WHAT IS BEING ASKED
Return every entry below word for word and leave out any picture.

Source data
__________

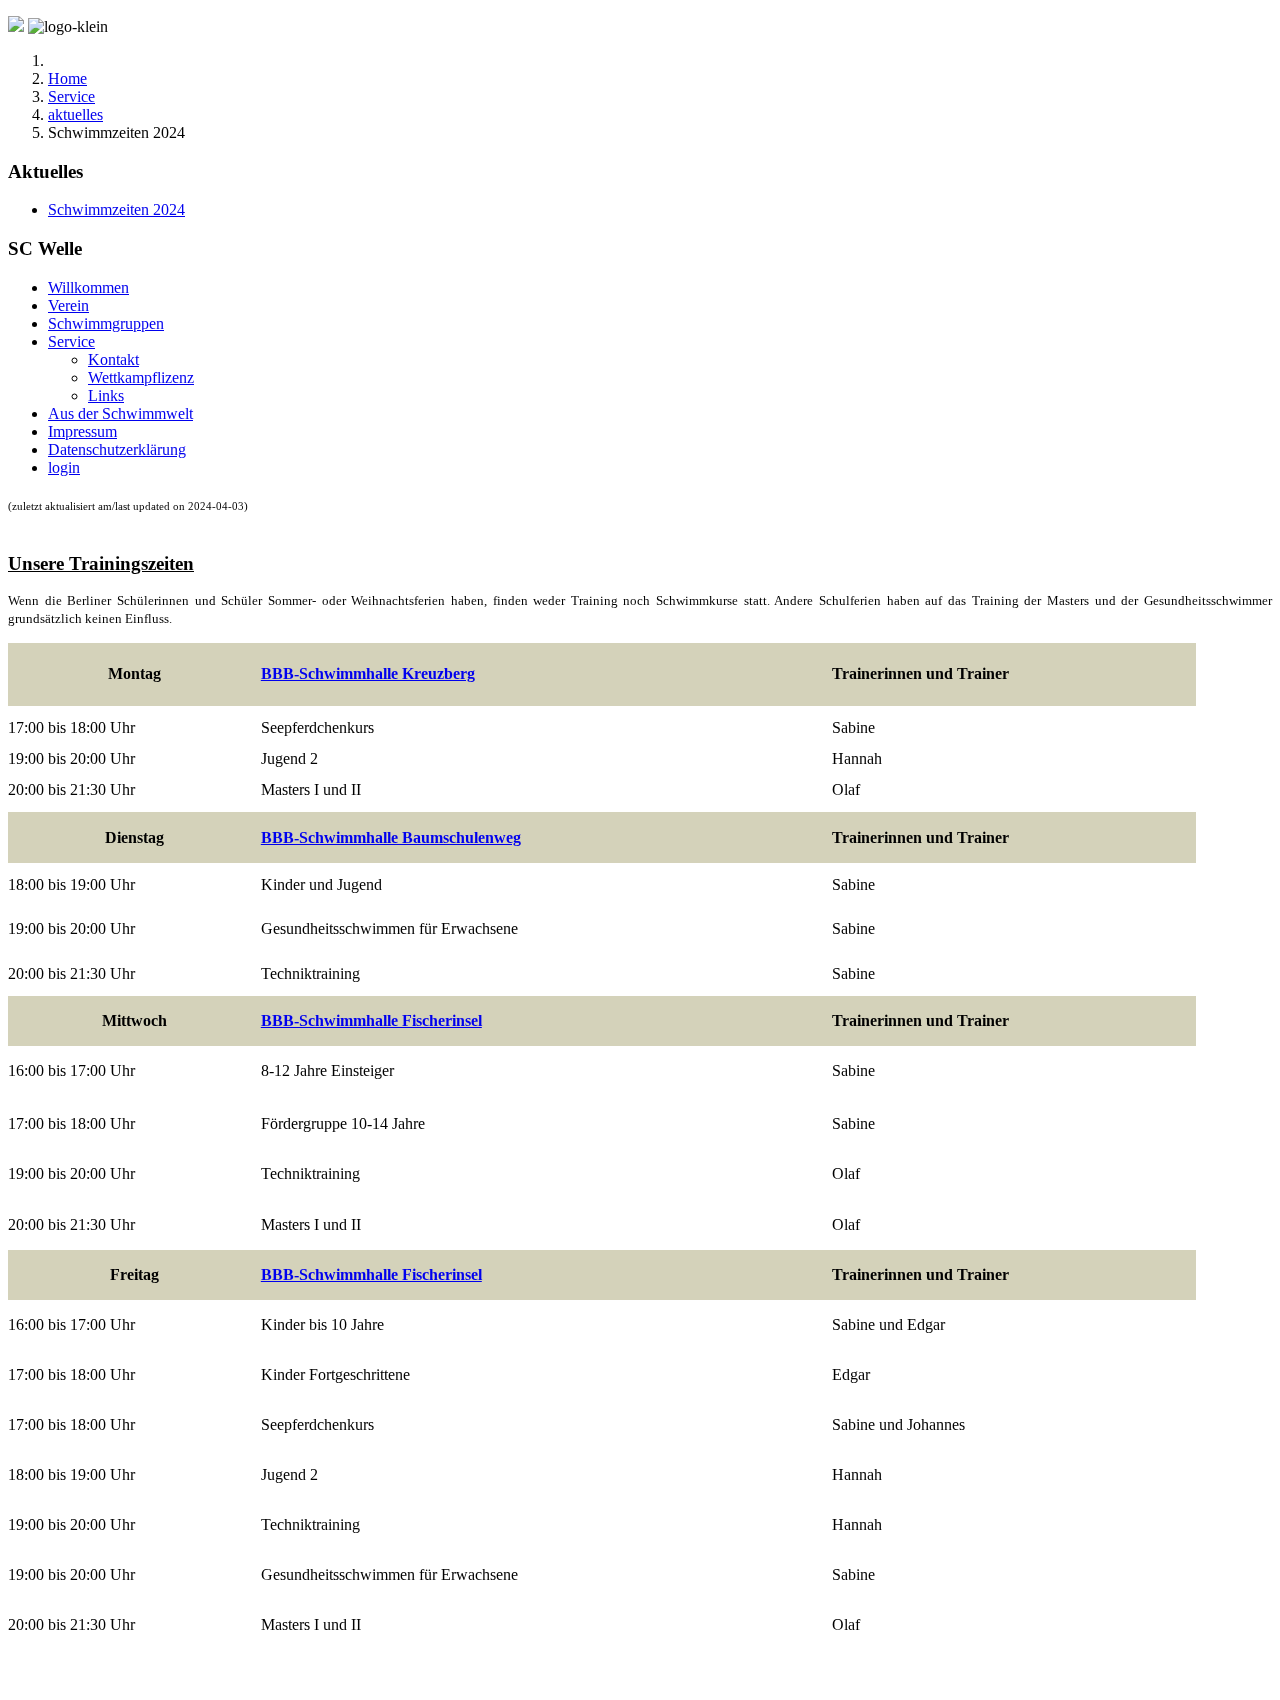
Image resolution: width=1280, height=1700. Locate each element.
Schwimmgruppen (106, 323)
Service (71, 341)
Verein (68, 305)
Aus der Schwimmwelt (120, 413)
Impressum (82, 431)
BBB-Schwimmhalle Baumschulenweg (391, 837)
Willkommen (88, 287)
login (64, 467)
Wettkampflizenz (141, 377)
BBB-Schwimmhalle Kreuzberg (368, 673)
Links (106, 395)
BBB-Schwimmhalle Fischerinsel (371, 1020)
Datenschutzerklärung (117, 449)
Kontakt (113, 359)
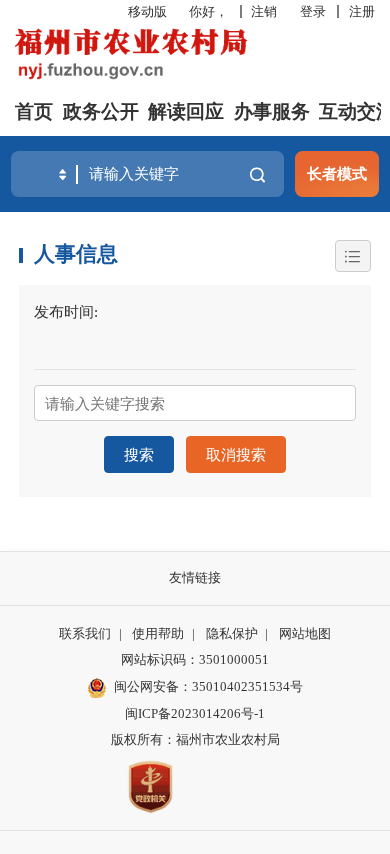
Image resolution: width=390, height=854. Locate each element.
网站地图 (305, 633)
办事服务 (272, 111)
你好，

__________

FINISHED EXERCISE
Image resolution: width=1280, height=1700. Locate each element.
Schwimmgruppen (106, 323)
Service (71, 341)
Verein (68, 305)
Aus der Schwimmwelt (120, 413)
Impressum (82, 431)
BBB-Schwimmhalle Baumschulenweg (391, 837)
Willkommen (88, 287)
login (64, 467)
Wettkampflizenz (141, 377)
BBB-Schwimmhalle Kreuzberg (368, 673)
Links (106, 395)
BBB-Schwimmhalle Fischerinsel (371, 1020)
Datenschutzerklärung (117, 449)
Kontakt (113, 359)
Image resolution: width=390, height=854. Locate each element.
网站地图 (305, 633)
办事服务 (272, 111)
你好，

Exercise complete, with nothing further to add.